### [What to work on]
Rewrite the data below with "Find the location of" replaced by "Locate" wherever it occurs, leaving everything else unchanged.

Content starts

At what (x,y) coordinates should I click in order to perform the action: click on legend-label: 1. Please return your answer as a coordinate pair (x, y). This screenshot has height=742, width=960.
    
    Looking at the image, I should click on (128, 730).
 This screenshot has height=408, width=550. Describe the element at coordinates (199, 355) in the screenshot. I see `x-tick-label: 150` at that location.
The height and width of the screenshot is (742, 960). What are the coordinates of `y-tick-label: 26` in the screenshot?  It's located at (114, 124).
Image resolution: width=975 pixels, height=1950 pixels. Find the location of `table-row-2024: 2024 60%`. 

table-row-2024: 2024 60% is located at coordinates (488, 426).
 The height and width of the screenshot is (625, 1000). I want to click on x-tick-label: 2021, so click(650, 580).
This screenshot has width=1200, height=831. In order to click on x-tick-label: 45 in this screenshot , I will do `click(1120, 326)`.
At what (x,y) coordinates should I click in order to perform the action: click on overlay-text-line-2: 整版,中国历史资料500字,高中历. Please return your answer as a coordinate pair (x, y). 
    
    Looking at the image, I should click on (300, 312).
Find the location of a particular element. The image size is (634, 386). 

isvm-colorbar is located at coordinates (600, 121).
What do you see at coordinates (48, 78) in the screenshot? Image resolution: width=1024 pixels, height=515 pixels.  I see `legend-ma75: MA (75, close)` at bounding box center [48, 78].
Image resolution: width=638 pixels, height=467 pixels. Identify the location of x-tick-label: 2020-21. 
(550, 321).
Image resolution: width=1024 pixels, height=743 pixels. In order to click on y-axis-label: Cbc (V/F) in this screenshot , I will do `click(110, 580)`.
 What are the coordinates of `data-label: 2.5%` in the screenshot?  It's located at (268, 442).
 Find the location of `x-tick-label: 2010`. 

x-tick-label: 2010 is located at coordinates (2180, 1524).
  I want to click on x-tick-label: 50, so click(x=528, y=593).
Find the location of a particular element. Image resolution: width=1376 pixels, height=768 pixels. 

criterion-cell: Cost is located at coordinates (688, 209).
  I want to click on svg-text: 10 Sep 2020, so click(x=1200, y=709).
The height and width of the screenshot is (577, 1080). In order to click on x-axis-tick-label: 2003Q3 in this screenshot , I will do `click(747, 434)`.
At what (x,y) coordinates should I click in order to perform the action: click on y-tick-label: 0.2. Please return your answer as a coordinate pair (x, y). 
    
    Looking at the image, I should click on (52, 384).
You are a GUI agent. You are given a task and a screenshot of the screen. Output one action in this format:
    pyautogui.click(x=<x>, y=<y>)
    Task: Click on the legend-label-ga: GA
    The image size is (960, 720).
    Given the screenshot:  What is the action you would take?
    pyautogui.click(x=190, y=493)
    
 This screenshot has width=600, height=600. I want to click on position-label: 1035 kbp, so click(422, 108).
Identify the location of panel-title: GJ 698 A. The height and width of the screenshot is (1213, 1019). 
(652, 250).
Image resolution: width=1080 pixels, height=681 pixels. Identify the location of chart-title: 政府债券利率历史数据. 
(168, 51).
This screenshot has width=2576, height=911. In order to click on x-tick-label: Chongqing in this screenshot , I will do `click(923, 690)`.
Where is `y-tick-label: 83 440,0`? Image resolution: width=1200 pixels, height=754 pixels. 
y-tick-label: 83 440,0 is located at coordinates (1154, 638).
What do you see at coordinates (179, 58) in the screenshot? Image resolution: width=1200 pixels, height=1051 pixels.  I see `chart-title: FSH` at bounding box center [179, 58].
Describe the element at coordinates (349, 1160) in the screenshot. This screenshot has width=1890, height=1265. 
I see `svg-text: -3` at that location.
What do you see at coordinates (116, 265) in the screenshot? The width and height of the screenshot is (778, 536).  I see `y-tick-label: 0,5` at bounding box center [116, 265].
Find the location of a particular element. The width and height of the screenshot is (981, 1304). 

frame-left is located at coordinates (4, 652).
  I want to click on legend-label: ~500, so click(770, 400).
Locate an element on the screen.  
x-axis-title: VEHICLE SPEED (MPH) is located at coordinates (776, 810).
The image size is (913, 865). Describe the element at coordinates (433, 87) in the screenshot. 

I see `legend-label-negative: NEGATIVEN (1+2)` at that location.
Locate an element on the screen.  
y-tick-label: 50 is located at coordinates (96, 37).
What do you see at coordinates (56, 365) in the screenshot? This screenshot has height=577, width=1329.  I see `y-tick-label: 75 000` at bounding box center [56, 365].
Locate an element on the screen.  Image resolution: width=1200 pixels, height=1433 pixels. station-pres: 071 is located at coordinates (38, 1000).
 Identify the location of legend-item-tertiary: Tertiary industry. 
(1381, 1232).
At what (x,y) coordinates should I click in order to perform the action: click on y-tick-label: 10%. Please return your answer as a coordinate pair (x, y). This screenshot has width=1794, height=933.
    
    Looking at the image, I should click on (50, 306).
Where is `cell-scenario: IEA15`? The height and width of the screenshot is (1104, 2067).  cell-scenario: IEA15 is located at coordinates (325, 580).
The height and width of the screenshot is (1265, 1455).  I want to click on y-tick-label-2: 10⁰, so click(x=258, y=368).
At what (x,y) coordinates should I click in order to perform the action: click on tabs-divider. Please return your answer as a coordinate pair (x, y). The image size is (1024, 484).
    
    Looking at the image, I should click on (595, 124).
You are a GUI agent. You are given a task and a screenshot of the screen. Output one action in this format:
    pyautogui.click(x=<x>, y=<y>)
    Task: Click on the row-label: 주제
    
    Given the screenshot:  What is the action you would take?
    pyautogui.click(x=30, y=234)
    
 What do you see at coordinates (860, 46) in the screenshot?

Content ends

### [Task response]
At what (x,y) coordinates should I click in order to perform the action: click on legend-label: 1. Please return your answer as a coordinate pair (x, y). This screenshot has height=742, width=960.
    
    Looking at the image, I should click on (128, 730).
 This screenshot has height=408, width=550. Describe the element at coordinates (199, 355) in the screenshot. I see `x-tick-label: 150` at that location.
The height and width of the screenshot is (742, 960). What are the coordinates of `y-tick-label: 26` in the screenshot?  It's located at (114, 124).
Image resolution: width=975 pixels, height=1950 pixels. Locate `table-row-2024: 2024 60%`. 

table-row-2024: 2024 60% is located at coordinates (488, 426).
 The height and width of the screenshot is (625, 1000). I want to click on x-tick-label: 2021, so click(650, 580).
This screenshot has width=1200, height=831. In order to click on x-tick-label: 45 in this screenshot , I will do `click(1120, 326)`.
At what (x,y) coordinates should I click in order to perform the action: click on overlay-text-line-2: 整版,中国历史资料500字,高中历. Please return your answer as a coordinate pair (x, y). 
    
    Looking at the image, I should click on (300, 312).
Locate a particular element. The image size is (634, 386). 

isvm-colorbar is located at coordinates (600, 121).
What do you see at coordinates (48, 78) in the screenshot? Image resolution: width=1024 pixels, height=515 pixels.  I see `legend-ma75: MA (75, close)` at bounding box center [48, 78].
Image resolution: width=638 pixels, height=467 pixels. Identify the location of x-tick-label: 2020-21. 
(550, 321).
Image resolution: width=1024 pixels, height=743 pixels. In order to click on y-axis-label: Cbc (V/F) in this screenshot , I will do `click(110, 580)`.
 What are the coordinates of `data-label: 2.5%` in the screenshot?  It's located at (268, 442).
 Locate `x-tick-label: 2010`. 

x-tick-label: 2010 is located at coordinates (2180, 1524).
  I want to click on x-tick-label: 50, so click(x=528, y=593).
Locate a particular element. Image resolution: width=1376 pixels, height=768 pixels. 

criterion-cell: Cost is located at coordinates (688, 209).
  I want to click on svg-text: 10 Sep 2020, so click(x=1200, y=709).
The height and width of the screenshot is (577, 1080). In order to click on x-axis-tick-label: 2003Q3 in this screenshot , I will do `click(747, 434)`.
At what (x,y) coordinates should I click in order to perform the action: click on y-tick-label: 0.2. Please return your answer as a coordinate pair (x, y). 
    
    Looking at the image, I should click on (52, 384).
You are a GUI agent. You are given a task and a screenshot of the screen. Output one action in this format:
    pyautogui.click(x=<x>, y=<y>)
    Task: Click on the legend-label-ga: GA
    The image size is (960, 720).
    Given the screenshot:  What is the action you would take?
    pyautogui.click(x=190, y=493)
    
 This screenshot has width=600, height=600. I want to click on position-label: 1035 kbp, so click(422, 108).
Identify the location of panel-title: GJ 698 A. The height and width of the screenshot is (1213, 1019). 
(652, 250).
Image resolution: width=1080 pixels, height=681 pixels. Identify the location of chart-title: 政府债券利率历史数据. 
(168, 51).
This screenshot has width=2576, height=911. In order to click on x-tick-label: Chongqing in this screenshot , I will do `click(923, 690)`.
Where is `y-tick-label: 83 440,0`? Image resolution: width=1200 pixels, height=754 pixels. 
y-tick-label: 83 440,0 is located at coordinates (1154, 638).
What do you see at coordinates (179, 58) in the screenshot? Image resolution: width=1200 pixels, height=1051 pixels.  I see `chart-title: FSH` at bounding box center [179, 58].
Describe the element at coordinates (349, 1160) in the screenshot. This screenshot has width=1890, height=1265. 
I see `svg-text: -3` at that location.
What do you see at coordinates (116, 265) in the screenshot? The width and height of the screenshot is (778, 536).  I see `y-tick-label: 0,5` at bounding box center [116, 265].
Locate a particular element. The width and height of the screenshot is (981, 1304). 

frame-left is located at coordinates (4, 652).
  I want to click on legend-label: ~500, so click(770, 400).
Locate an element on the screen.  
x-axis-title: VEHICLE SPEED (MPH) is located at coordinates (776, 810).
The image size is (913, 865). Describe the element at coordinates (433, 87) in the screenshot. 

I see `legend-label-negative: NEGATIVEN (1+2)` at that location.
Locate an element on the screen.  
y-tick-label: 50 is located at coordinates (96, 37).
What do you see at coordinates (56, 365) in the screenshot? This screenshot has height=577, width=1329.  I see `y-tick-label: 75 000` at bounding box center [56, 365].
Locate an element on the screen.  Image resolution: width=1200 pixels, height=1433 pixels. station-pres: 071 is located at coordinates (38, 1000).
 Identify the location of legend-item-tertiary: Tertiary industry. 
(1381, 1232).
At what (x,y) coordinates should I click in order to perform the action: click on y-tick-label: 10%. Please return your answer as a coordinate pair (x, y). This screenshot has width=1794, height=933.
    
    Looking at the image, I should click on (50, 306).
Where is `cell-scenario: IEA15`? The height and width of the screenshot is (1104, 2067).  cell-scenario: IEA15 is located at coordinates (325, 580).
The height and width of the screenshot is (1265, 1455).  I want to click on y-tick-label-2: 10⁰, so click(x=258, y=368).
At what (x,y) coordinates should I click in order to perform the action: click on tabs-divider. Please return your answer as a coordinate pair (x, y). The image size is (1024, 484).
    
    Looking at the image, I should click on (595, 124).
You are a GUI agent. You are given a task and a screenshot of the screen. Output one action in this format:
    pyautogui.click(x=<x>, y=<y>)
    Task: Click on the row-label: 주제
    
    Given the screenshot:  What is the action you would take?
    pyautogui.click(x=30, y=234)
    
 What do you see at coordinates (860, 46) in the screenshot?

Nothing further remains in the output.